Thursday, March 31, 2011

State Defiance of Court Orders In Wisconsin

Over the last few days in Wisconsin a bit of a legal crisis emerged as Wisconsin Governor Scott Walker's administration, in its attempt to implement an anti-collective-bargaining law, fell afoul of a court order.

What happened is as follows: the Republicans in Wisconsin's state government used some parliamentary maneuvers to pass laws restricting collective bargaining and other laws which would more tightly restrict the ability of labour unions to operate - including the ending of mandatory deduction of union dues.

Wisconsin Democrats responded by challenging the passing of the law itself, claiming that the law was processed incorrectly. Wisconsin county judge Maryann Sumi issued a restraining order preventing the state from implementing the law while she considered the case.

However, the State went ahead and began implementing the law regardless, halting the collection of union dues through salary deductions.

The State's argument was that although the act had not yet been published in the Wisconsin State Journal, which is the State's official newspaper for the purpose of publishing new laws, it had published the Act through the Legislative Reference Bureau and that therefore, since the law was published that way, it was in effect.

(The chief of the LRB went on record saying that he does not believe his agency's action implements the law.)

Judge Sumi was not amused.
"Further implementation of the act is enjoined," said Dane County Judge Maryann Sumi.

She noted her original restraining order issued earlier this month was clear in saying that the state should not proceed with implementing the law. The Walker administration did so after the bill was published Friday by a state agency not included in Sumi's earlier temporary restraining order.

"Apparently that language was either misunderstood or ignored, but what I said was the further implementation of Act 10 was enjoined. That is what I now want to make crystal clear," she said.
Judge Sumi's reaction - and a energetic reaction from the media - led the Wisconsin administration to announce its intention to abide by the judge's order.

This puts the issue to rest, at least temporarily, but it doesn't address the interesting question of whether blatant disregard for a judicial order - had it continued - would have caused the state's Attorney General and other lawyers under him to be in violation of Wisconsin's Rules of Professional Conduct for Attorneys, which state that a lawyer in Wisconsin has the duty to "uphold legal process."
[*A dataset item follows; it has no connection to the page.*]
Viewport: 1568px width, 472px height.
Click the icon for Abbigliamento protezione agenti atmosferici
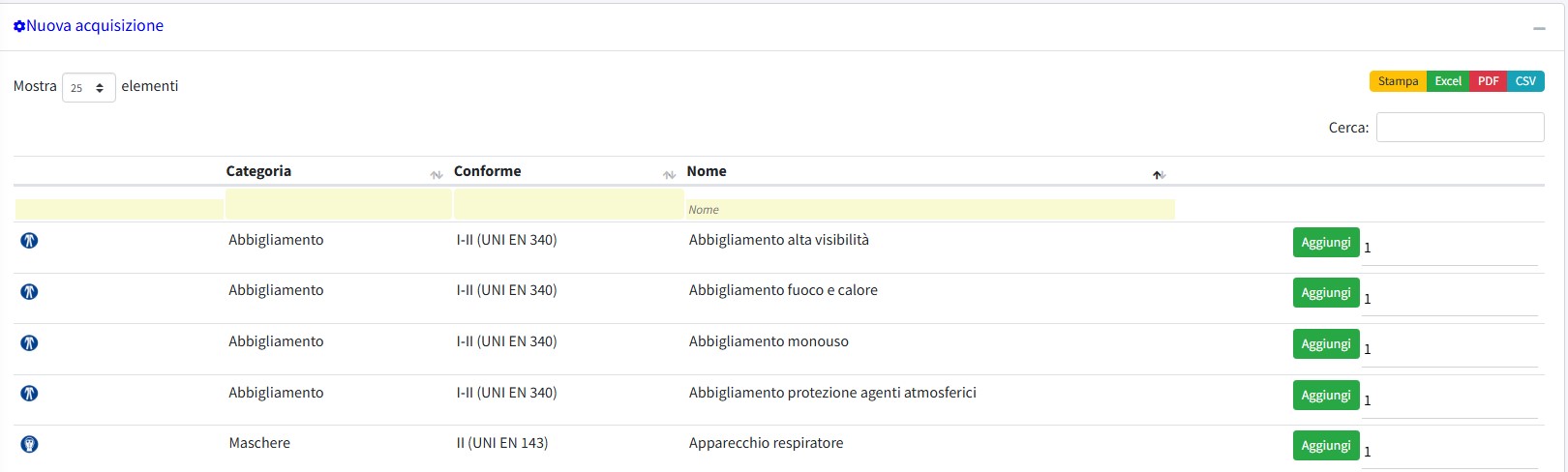tap(29, 394)
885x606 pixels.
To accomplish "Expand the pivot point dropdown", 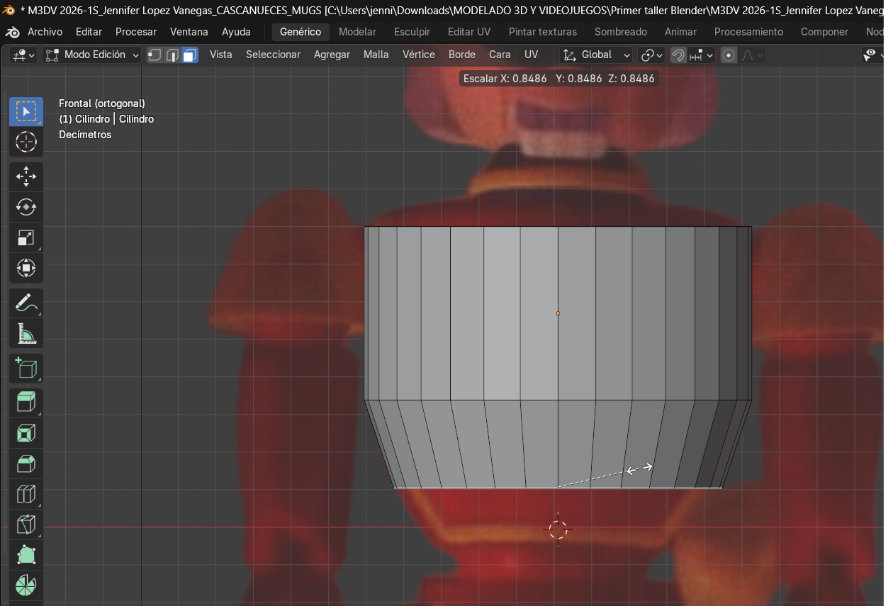I will 652,55.
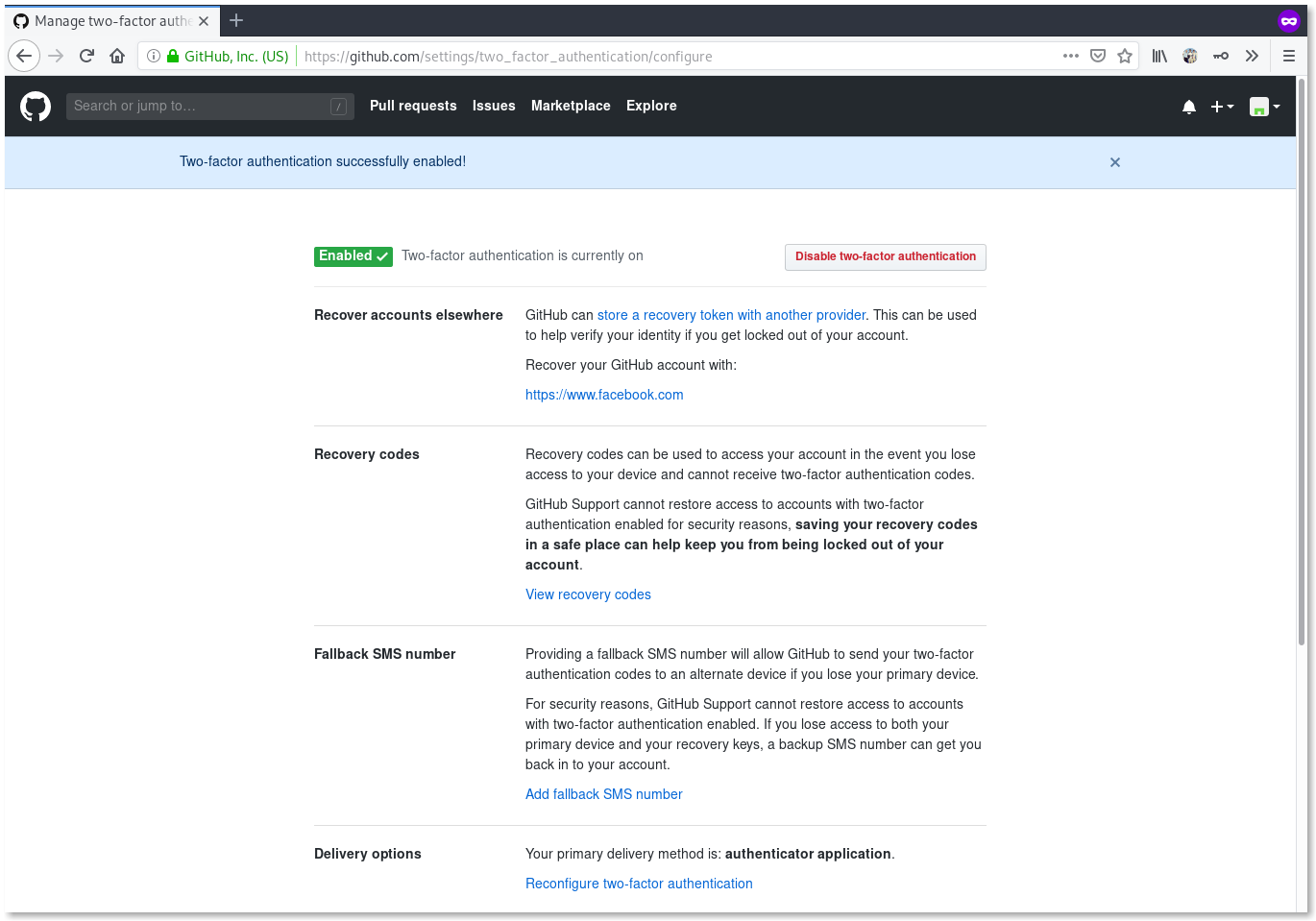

Some might argue not - after all, there is a long tradition in the United States of elected officials defying the judiciary, all the way back to President Andrew Jackson defying the U.S. Supreme Court's decision in Worcester v. Georgia, which of course led to the Trail of Tears. (One would both expect and hope that the consequences of what is happening in Wisconsin will of course be less dire.)

On the other hand, it's very hard to characterize what the State government did as anything other than blatant, if temporary, defiance of the court order, which would seem to be the antithesis of upholding the legal process. And then again, one could counter-argue that since the law only required the state to not do something, and therefore not imposing a positive duty, that by not collecting union dues they were not necessarily implementing the old law but instead merely failing to uphold the state's previously existing obligations. (This seems like a legalistic excuse to this writer, particularly in light of various state officials and lawyers saying that they were implementing the law.)

In any case, calmer heads have prevailed and it appears Wisconsin will now abide by the court order.